----- PROVIDED RECORDS -----

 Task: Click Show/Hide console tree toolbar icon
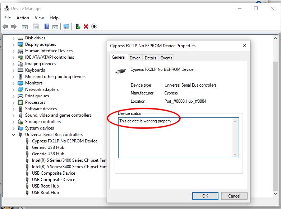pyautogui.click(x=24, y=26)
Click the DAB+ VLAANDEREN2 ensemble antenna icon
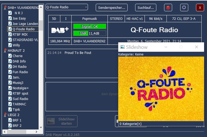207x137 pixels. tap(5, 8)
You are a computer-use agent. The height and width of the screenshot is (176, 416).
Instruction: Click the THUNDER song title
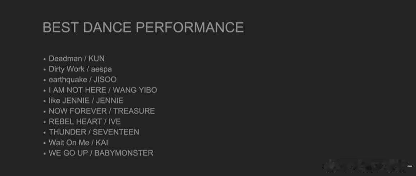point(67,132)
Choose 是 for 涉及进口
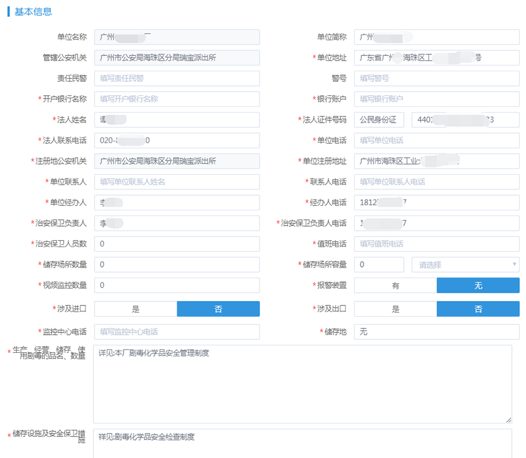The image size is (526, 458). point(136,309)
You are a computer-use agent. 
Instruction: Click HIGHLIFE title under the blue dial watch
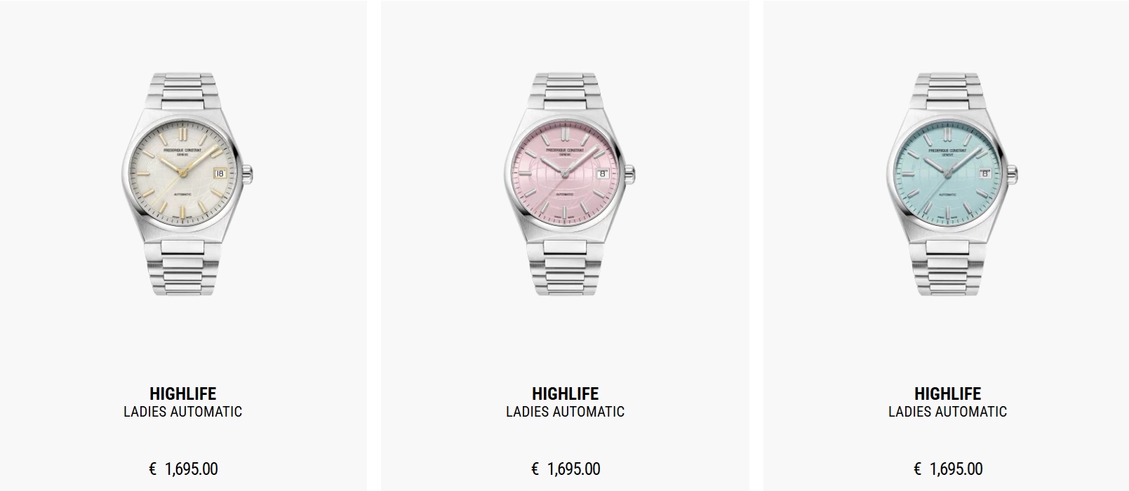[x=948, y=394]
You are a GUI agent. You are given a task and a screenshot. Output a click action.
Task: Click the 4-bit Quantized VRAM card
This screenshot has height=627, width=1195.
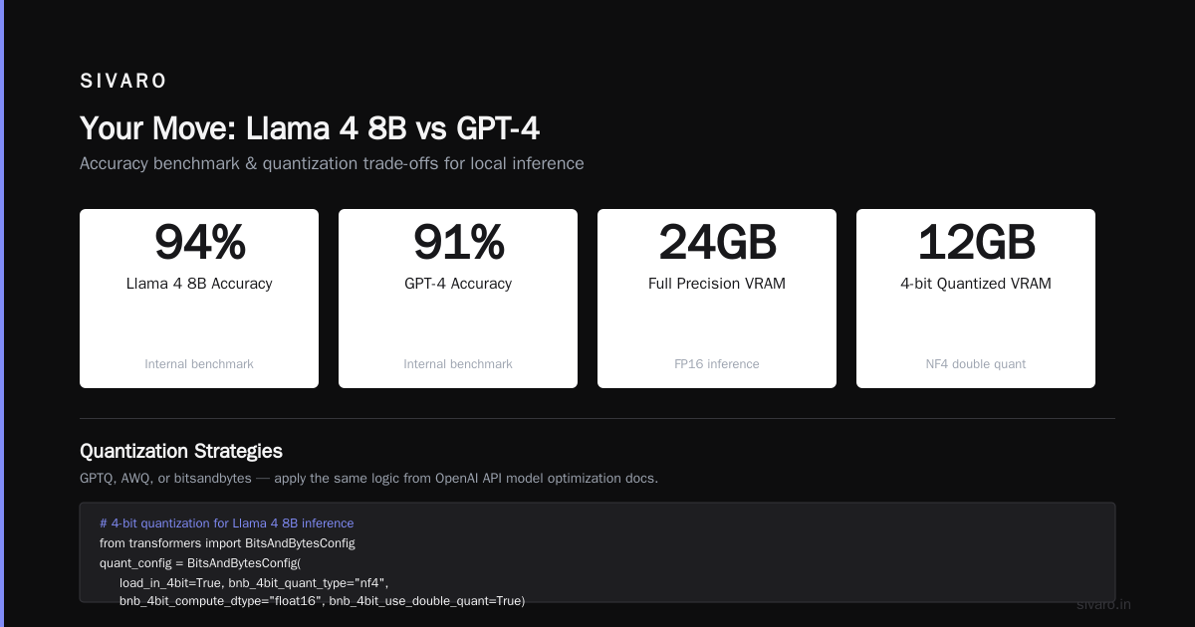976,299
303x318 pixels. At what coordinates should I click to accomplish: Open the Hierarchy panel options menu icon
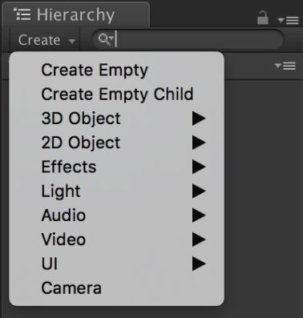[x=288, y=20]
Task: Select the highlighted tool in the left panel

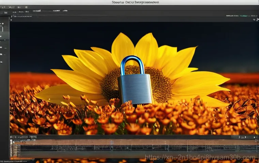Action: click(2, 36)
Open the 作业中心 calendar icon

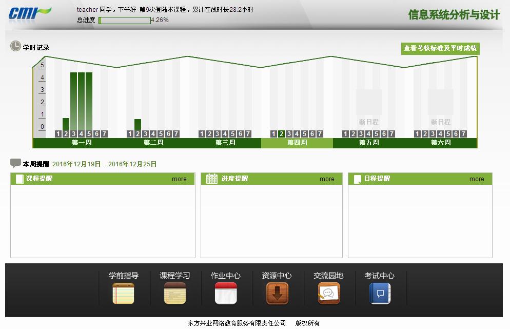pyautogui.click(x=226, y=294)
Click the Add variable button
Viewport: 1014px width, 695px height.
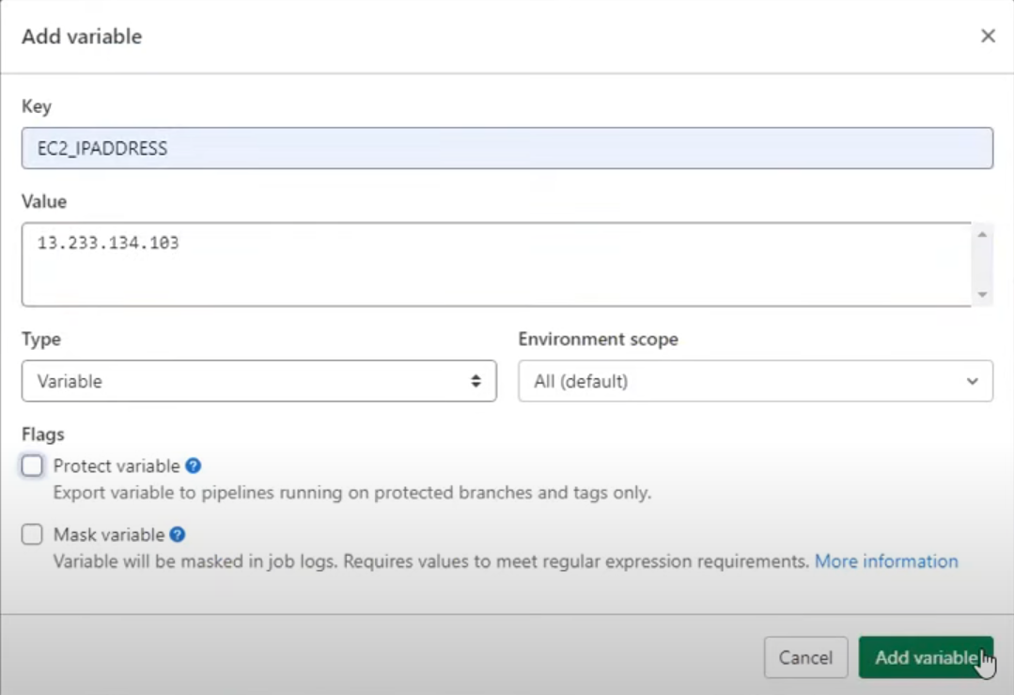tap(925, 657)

-----

## THE PROBLEM:
Restate each entry exactly, omitting pictures.

## RESPONSE:
 Task: Click Show/Hide console tree toolbar icon
pyautogui.click(x=24, y=26)
Click the DAB+ VLAANDEREN2 ensemble antenna icon
207x137 pixels. tap(5, 8)
You are a computer-use agent. The height and width of the screenshot is (176, 416).
Instruction: Click the THUNDER song title
point(67,132)
Choose 是 for 涉及进口
The image size is (526, 458). point(136,309)
You are a computer-use agent. 
Instruction: Click HIGHLIFE title under the blue dial watch
[x=948, y=394]
You are a GUI agent. You are given a task and a screenshot. Output a click action.
Task: Click the 4-bit Quantized VRAM card
This screenshot has height=627, width=1195.
976,299
303x318 pixels. At what coordinates should I click to accomplish: Open the Hierarchy panel options menu icon
[x=288, y=20]
Task: Select the highlighted tool in the left panel

Action: click(2, 36)
Open the 作业中心 calendar icon

pyautogui.click(x=226, y=294)
Click the Add variable button
Viewport: 1014px width, 695px height.
tap(925, 657)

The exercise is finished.